Les deux amis, très différents à priori, l’un, Cooper, sudiste, de « bonne » famille, avec ses codes d’honneur un peu dépassés, son éducation désuète, l’autre Shorty, homme de l’Ouest, né dans une ferme, peu sociable, encore moins mondain, se découvrent une même envie de raconter des histoires, une même passion pour recueillir des images. Ils veulent inventer un autre langage cinématographique, ce qu’ils appelleront « le roman du réel ». Ils sont tout deux épris d’absolu, de perfection et partagent le même goût du risque, des difficultés.
Cooper et Shoedsack sont tous deux marqués par le cataclysme qui a ravagé le monde et a changé sa face. Ils ont compris que l’on ne revient jamais de la guerre et que rien, jamais, ne sera plus comme avant. Au-delà de l’humour et du frisson de l’aventure, le roman est donc aussi une réflexion sur l’Homme, son inaltérable besoin de faire le mal, sa face sombre.
Mais peut-être la guerre s'était-elle insinuée en eux telle une drogue, et ils vivaient depuis une illusion- juste en état de manque. Pas des héros, non : des infirmes.
Après avoir participé à la rage meurtrière des hommes, ils ont besoin de quitter les peuples dits « civilisés ». Ce qu’ils recherchent, ce sont ceux qui sont encore proches de la Nature et qui, d’ailleurs, au point de vue de la violence ne sont pas en reste mais où, comme le dit Cooper, on a l’impression « de respirer plus large » !
C’est ainsi que nous voyageons en Abyssinie à la rencontre d’un royaume toujours soumis à l’antique loi du roi Salomon, images extraordinaires qui disparaîtront dans les aléas du voyage; en Turquie, en Anatolie, marqué par le génocide arménien, jusqu'en en Iran où ils rencontrent la tribu des Bakhtiari, « tellement sauvages qu’on les appelle les ours » et qui pratique la transhumance sur le Zard Kuh, un des pics les plus élevés du pays. Images extraordinaires d’hommes traversant le fleuve en crue, gravissant les pentes gelées, pieds nus dans la neige, pour gagner les alpages, images qui donneront naissance à Grass a Nation's Battle For Life .
Puis vient la recherche des tigres mangeurs d’hommes et des éléphants dans la jungle de Siam que l’on découvrira dans Chang a Drama of the Wilderness. Ensuite au Tanganyka et au Soudan, ils tournent Les quatre plumes blanches, adaptation d’un roman d’Alfred Woodley Mason .
Et toute cette folie aboutira à une autre plus grande encore, réaliser King Kong, une colossale aventure qui mobilise des moyens techniques et financiers immenses, des effets spéciaux jamais employés et une pléïade d’artistes tous plus géniaux les uns que les autres !
====
▶ _Consigne écrite_: Poursuivez l'extrait ci-dessus consacré à Cooper et Shoedsack en reprenant après sa dernière phrase.

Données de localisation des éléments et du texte
====
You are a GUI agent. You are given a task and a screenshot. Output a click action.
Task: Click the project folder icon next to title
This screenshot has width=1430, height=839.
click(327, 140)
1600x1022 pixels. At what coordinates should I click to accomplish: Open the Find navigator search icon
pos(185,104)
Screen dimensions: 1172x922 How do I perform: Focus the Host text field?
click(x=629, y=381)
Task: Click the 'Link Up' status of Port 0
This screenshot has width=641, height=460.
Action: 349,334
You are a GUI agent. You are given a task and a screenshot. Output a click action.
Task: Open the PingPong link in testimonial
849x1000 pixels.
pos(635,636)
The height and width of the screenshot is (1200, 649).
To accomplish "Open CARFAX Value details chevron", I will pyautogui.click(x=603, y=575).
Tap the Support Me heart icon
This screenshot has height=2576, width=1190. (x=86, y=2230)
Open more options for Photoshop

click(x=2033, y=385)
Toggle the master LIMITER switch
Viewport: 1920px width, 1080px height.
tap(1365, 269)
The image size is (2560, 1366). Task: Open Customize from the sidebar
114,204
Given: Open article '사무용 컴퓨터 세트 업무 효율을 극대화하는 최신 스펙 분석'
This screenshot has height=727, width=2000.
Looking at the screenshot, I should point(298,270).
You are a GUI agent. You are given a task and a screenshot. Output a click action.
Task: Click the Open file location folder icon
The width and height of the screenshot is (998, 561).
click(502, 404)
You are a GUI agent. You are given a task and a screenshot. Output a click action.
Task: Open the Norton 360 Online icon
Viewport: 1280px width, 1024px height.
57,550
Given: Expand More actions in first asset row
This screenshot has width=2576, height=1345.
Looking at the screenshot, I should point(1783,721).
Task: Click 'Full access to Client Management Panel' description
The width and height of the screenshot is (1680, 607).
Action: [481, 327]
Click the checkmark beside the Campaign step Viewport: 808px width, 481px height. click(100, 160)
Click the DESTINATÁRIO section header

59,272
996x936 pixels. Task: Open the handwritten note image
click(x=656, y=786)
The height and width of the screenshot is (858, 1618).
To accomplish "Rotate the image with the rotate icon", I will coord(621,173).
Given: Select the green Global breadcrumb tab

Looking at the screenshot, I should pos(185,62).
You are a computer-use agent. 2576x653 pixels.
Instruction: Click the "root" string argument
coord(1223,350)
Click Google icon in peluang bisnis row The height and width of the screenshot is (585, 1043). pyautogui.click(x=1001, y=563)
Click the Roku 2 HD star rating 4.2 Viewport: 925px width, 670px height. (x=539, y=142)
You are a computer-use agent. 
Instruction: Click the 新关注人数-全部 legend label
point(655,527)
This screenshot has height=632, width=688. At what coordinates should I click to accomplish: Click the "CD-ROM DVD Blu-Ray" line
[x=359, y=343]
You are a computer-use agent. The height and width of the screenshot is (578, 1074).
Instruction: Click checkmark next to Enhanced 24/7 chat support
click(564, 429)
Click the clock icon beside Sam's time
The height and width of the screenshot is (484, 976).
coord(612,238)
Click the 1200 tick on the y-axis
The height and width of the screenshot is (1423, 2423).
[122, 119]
====
▶ _Réponse de l'exercice_:
Au début, j’ai eu un peu de mal à entrer dans le roman, il faut dire que l’ordre chronologique n’existe pas et les personnages sont si nombreux … Bref ! il faut un peu démêler tout ça et puis… Ça y est ! l’on est dans l’histoire et l’on n’en revient pas, entre rires et tragédies, aventures qui coupent le souffle et mésaventures hilarantes, amitié et amour, endurance, courage et témérité. Le roman a une envergure, une richesse de détails qui passionnent. Il présente un point de vue terrifiant sur cette première moitié du XX siècle, de ce monde en changement qui nous amènera au déchaînement de la guerre de 1940 et en même temps il propose une réflexion sur l’art, en particulier cinématographique très intéressante. Certaines descriptions tragiques (incendie de Smyrne perpétré par les Turcs qui a fait des milliers de victimes) offrent une vision véritablement apocalyptique qui ébranle et horrifie.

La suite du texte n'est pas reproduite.